Consigne
Recopiez la partie des entrées qui s'étend du début jusqu'à la ligne contenant « pos(453,449) », incluse, en changeant « magnifier » en « magnifying glass » sans rien modifier d'autre.

========================

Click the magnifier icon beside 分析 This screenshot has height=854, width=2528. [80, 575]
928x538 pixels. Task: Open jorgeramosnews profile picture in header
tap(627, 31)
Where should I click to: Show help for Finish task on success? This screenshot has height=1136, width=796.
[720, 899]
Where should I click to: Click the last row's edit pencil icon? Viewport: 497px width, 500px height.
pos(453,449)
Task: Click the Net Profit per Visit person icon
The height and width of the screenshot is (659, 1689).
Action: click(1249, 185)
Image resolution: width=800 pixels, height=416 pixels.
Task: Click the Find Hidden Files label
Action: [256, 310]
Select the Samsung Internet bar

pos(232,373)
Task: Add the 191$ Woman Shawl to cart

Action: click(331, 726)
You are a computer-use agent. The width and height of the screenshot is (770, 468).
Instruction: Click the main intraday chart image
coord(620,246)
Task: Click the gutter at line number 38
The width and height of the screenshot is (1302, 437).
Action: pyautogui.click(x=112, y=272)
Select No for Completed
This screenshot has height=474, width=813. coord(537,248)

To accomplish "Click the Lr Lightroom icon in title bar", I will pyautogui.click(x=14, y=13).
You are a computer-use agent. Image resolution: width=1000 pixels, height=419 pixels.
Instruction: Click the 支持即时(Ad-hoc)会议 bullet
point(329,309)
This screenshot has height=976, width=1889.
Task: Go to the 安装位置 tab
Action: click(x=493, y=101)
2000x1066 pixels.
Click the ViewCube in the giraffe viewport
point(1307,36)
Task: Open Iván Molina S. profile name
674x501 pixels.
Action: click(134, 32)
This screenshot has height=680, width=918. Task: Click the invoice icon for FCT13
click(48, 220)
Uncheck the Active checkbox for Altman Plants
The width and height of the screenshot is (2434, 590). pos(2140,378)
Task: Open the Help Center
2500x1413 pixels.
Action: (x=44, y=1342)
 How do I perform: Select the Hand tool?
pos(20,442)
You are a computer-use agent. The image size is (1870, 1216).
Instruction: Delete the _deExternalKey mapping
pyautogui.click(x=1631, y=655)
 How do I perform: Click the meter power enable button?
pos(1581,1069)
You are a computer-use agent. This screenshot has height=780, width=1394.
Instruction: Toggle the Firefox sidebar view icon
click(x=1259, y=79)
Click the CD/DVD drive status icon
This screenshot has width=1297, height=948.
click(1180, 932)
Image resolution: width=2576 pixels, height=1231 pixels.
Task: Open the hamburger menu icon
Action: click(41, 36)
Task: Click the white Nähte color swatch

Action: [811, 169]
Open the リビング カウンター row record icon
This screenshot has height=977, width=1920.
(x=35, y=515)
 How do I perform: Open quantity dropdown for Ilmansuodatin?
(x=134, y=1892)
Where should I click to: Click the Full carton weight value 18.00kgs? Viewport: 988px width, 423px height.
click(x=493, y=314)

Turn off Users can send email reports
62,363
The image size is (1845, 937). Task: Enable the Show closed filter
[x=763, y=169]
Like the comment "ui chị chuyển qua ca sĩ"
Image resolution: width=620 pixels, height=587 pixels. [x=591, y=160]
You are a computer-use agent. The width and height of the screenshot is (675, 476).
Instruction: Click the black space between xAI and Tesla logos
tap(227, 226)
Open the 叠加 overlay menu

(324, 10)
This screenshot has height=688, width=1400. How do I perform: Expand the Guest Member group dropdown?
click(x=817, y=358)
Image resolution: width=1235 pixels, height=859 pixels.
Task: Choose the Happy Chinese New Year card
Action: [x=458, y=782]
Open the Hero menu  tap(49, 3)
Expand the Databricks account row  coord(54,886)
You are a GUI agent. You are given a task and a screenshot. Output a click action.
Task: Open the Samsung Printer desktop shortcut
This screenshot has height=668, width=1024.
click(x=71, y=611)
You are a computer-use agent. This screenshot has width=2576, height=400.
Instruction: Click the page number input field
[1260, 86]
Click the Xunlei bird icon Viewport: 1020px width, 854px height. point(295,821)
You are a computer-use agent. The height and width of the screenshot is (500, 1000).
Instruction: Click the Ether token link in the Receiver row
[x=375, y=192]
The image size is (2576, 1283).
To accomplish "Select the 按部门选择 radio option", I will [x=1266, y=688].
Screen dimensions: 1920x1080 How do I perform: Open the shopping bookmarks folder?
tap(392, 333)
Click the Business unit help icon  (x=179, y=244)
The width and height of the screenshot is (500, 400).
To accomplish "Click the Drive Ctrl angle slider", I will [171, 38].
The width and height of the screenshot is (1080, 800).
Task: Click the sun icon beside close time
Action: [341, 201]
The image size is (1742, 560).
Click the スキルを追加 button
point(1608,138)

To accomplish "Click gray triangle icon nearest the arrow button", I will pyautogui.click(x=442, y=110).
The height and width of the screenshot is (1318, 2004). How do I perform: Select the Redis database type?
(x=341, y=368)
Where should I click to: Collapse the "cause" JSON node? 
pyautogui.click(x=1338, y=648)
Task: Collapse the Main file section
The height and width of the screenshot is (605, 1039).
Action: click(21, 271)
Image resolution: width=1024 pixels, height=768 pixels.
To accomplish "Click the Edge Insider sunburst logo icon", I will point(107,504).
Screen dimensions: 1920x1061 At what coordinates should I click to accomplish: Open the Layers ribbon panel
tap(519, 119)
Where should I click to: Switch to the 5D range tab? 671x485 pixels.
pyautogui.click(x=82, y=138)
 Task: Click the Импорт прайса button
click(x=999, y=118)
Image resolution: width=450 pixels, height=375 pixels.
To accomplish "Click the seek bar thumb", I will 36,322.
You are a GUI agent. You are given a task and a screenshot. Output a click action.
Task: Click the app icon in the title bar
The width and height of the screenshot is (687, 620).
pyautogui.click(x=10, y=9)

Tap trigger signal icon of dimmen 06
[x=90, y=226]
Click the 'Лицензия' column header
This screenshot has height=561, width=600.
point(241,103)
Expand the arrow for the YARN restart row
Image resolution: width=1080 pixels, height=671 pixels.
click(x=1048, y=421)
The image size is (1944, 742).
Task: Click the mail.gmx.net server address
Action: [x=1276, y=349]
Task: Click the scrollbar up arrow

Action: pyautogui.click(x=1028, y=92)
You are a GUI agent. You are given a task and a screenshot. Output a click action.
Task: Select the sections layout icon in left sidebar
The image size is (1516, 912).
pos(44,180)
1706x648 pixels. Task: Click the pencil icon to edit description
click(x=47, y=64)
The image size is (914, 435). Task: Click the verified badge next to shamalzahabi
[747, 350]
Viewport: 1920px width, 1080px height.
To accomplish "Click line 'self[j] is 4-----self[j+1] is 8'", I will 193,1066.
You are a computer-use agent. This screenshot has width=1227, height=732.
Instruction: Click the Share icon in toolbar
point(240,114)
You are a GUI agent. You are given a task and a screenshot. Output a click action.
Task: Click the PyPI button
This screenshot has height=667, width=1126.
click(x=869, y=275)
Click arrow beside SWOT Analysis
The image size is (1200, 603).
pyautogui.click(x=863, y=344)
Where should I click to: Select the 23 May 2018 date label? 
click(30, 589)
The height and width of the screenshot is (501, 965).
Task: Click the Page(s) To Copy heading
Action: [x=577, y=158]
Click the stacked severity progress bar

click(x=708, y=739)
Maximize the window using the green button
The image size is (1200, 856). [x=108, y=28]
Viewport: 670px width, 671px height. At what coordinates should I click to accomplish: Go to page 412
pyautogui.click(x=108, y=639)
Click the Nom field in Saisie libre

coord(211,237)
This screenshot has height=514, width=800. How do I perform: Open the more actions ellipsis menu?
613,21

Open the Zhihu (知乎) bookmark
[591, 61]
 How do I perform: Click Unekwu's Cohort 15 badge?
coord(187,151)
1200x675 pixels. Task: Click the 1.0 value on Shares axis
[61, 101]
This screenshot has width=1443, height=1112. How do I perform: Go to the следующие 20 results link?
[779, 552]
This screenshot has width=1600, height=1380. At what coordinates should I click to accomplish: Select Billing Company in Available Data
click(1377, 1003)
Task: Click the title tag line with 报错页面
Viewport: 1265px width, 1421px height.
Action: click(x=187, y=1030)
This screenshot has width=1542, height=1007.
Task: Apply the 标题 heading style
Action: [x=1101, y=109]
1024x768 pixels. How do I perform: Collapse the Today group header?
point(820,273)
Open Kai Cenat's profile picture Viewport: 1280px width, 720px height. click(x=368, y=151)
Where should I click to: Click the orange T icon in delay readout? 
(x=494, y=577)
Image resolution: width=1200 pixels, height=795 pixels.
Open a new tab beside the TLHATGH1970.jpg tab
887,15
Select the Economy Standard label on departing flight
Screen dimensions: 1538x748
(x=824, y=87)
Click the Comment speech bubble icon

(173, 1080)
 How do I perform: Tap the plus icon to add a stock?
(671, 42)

========================

Réponse
Click the magnifying glass icon beside 分析 This screenshot has height=854, width=2528. [80, 575]
928x538 pixels. Task: Open jorgeramosnews profile picture in header
tap(627, 31)
Where should I click to: Show help for Finish task on success? This screenshot has height=1136, width=796.
[720, 899]
Where should I click to: Click the last row's edit pencil icon? Viewport: 497px width, 500px height.
pos(453,449)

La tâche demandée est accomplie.